Est-il possible d’avoir un exemple de stratégie de « relative value » ?
Je vais, par exemple, vous donner l’exemple d’une opération effectuée l’an dernier par un hegde fund bien connu, actif sur le LME, le marché des métaux de base à Londres. Malgré la crise financière, le gérant de ce fonds anticipait en début d’année 2009 une poursuite des achats de cuivre par la Chine pour faire face à ses besoins notamment dans le domaine de la construction. Par contre, ce même gérant pensait que l’aluminium, utilisé dans l’industrie automobile et aéronautique souffrirait du ralentissement économique observé dans ces deux secteurs sur la même période de temps. En conséquence, ce hedge fund a mis en place une stratégie de relative value en achetant le spread cuivre/aluminium (ndlr : achat du cuivre et vente simultanée d’aluminium), anticipant un accroissement de leur différence de prix. Le moins que l’on puise dire est que cette idée s’est révélée très profitable l’an dernier !

Existent-t-il des stratégies intervenant sur le marche physique ?
Le marché physique reste un marché de niche, réservé à un nombre restreint d’intervenants très spécialisés. Il s’agit notamment des négociants en matière première. Les plus connus d’entre eux sont Cargill, Glencore, Louis Dreyfus ou encore Noble. En effet, pour intervenir sur ces marchés, il est souvent nécessaire de posséder des capacités de stockage et d’investir dans une vision à moyen et long terme en règle générale, ce qui n’est guère la philosophie des fonds spéculatifs !

Quel peut être l’impact de la CFTC pour limiter la spéculation sur la marche des matières premières ?

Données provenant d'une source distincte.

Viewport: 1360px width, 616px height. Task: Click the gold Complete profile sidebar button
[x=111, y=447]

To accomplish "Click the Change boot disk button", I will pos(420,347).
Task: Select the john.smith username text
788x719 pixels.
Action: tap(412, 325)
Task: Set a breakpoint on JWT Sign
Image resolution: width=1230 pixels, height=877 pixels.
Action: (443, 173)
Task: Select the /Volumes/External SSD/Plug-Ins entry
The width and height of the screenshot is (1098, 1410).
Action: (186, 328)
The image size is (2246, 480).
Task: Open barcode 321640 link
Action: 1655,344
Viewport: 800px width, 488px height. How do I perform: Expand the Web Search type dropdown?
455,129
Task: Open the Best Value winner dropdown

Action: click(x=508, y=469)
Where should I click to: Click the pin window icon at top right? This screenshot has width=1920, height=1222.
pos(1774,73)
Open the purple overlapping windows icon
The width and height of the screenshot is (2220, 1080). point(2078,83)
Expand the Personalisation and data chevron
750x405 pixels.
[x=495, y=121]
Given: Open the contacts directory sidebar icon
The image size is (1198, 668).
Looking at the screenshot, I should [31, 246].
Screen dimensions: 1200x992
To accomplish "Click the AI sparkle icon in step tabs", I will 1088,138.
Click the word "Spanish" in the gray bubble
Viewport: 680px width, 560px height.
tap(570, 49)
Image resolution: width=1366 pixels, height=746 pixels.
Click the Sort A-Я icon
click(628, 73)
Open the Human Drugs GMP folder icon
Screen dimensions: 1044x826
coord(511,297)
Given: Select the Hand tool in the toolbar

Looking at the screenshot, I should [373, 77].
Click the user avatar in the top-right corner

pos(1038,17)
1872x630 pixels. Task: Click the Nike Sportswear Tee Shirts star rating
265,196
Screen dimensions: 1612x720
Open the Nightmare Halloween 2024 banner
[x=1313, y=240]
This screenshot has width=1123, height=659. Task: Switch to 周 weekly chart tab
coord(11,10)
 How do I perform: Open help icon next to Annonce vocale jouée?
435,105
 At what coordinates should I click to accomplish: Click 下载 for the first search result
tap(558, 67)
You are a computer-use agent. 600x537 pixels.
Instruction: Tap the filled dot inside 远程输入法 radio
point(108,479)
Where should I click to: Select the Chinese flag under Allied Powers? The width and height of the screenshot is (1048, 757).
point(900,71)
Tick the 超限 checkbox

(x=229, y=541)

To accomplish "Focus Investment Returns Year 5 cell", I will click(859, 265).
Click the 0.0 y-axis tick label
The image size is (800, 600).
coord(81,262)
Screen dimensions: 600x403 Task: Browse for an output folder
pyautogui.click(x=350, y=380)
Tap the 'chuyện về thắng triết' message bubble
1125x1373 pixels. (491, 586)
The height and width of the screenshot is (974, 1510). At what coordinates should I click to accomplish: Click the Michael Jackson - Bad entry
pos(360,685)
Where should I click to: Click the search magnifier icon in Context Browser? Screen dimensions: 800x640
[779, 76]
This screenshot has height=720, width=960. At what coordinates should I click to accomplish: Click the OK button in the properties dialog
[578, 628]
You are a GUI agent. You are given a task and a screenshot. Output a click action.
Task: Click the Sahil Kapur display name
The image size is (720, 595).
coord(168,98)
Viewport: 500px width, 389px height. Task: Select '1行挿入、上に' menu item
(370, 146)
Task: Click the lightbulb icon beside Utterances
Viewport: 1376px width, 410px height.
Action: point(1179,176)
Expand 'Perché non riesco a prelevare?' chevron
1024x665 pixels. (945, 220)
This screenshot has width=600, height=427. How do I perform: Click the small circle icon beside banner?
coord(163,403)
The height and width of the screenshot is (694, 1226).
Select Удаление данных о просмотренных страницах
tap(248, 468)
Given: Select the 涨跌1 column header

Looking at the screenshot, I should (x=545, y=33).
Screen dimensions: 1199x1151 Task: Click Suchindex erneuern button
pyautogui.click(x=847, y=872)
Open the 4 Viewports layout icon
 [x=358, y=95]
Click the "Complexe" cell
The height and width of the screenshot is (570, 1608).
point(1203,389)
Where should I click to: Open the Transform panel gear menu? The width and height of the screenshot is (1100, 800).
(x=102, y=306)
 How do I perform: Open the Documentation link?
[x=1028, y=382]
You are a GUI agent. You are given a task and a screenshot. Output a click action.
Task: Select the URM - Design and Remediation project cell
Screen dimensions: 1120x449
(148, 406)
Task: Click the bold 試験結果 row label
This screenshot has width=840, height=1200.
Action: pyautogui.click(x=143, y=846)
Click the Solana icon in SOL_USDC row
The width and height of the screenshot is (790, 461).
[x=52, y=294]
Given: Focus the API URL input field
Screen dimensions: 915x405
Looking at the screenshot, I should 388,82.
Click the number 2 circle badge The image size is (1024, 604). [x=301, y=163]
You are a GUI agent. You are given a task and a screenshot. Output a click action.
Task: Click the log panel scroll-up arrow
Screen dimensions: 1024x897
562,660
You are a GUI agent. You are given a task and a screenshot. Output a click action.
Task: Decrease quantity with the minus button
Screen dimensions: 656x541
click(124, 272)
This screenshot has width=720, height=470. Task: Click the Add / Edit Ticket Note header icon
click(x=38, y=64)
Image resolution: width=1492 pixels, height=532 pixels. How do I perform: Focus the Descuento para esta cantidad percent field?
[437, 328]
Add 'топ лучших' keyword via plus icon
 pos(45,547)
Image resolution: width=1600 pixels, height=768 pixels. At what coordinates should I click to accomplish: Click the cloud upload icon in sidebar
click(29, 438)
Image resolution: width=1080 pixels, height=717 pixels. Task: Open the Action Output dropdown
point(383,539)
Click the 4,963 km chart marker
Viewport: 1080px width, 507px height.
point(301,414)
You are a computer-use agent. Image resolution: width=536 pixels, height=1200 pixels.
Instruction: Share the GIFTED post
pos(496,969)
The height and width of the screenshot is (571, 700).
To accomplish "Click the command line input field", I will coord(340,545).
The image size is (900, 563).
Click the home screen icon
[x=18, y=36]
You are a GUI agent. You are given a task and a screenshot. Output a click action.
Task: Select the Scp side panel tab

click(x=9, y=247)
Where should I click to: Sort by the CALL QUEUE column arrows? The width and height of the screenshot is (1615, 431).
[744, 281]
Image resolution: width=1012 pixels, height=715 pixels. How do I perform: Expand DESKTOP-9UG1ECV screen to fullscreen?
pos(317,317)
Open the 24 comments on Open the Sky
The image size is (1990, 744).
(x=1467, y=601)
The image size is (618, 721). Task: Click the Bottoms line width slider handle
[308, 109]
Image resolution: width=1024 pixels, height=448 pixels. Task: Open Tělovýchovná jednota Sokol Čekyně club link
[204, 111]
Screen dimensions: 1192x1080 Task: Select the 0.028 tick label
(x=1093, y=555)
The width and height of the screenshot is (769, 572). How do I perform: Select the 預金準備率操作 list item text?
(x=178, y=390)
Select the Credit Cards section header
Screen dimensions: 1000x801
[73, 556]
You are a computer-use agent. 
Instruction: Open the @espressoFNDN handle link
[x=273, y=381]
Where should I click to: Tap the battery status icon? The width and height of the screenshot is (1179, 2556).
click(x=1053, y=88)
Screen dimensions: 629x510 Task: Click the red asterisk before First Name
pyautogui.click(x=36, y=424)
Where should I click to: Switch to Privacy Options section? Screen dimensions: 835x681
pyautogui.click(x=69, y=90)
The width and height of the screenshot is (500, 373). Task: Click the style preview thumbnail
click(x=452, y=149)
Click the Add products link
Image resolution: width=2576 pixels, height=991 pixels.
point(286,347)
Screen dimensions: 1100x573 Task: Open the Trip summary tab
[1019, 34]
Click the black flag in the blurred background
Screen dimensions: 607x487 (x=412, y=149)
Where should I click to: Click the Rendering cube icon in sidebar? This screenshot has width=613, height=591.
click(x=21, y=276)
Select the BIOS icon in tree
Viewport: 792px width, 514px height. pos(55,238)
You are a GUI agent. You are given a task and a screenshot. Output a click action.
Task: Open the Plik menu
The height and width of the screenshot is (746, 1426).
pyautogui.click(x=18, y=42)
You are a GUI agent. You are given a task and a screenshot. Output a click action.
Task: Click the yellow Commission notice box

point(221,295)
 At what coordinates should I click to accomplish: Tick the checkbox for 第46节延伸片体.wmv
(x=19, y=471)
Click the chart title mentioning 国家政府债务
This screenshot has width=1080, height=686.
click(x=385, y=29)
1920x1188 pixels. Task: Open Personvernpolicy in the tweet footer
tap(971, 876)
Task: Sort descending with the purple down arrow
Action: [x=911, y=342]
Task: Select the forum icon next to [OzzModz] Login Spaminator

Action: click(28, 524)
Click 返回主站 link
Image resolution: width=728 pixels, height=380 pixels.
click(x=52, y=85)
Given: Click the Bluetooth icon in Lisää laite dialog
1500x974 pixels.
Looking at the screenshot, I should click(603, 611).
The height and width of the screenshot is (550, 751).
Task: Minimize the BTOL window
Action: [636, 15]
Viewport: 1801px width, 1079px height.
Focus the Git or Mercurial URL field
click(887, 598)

Limiter la spéculation sur les marchés de matières premières sera difficile. Je pense que la solution choisie par la CFTC n’est pas le meilleur choix possible. D’après moi, l’impact de ces mesures sera marginal. Par ailleurs, je tiens à ajouter qu’à mon sens, la meilleure régulation étant la « self régulation ». Comme tout le monde le sait, en l’absence de coordination internationale et face au développement croissant des « dark markets » sur le marché OTC (« Over The Counter »), un durcissement trop draconien des règles risque d’inciter les traders à quitter les bourses de commerce Américaines pour s’établir sur d’autres places financières plus accueillantes, à leurs yeux......Enfin, en dernier lieu, il est important de préciser que la plupart des stratégies alternatives sur les matières premières ont des actifs sous gestion relativement faibles (ndlr : inferieurs à des encours d’un milliard de dollars), et seront, en conséquence, peu concernés par ces nouvelles règles.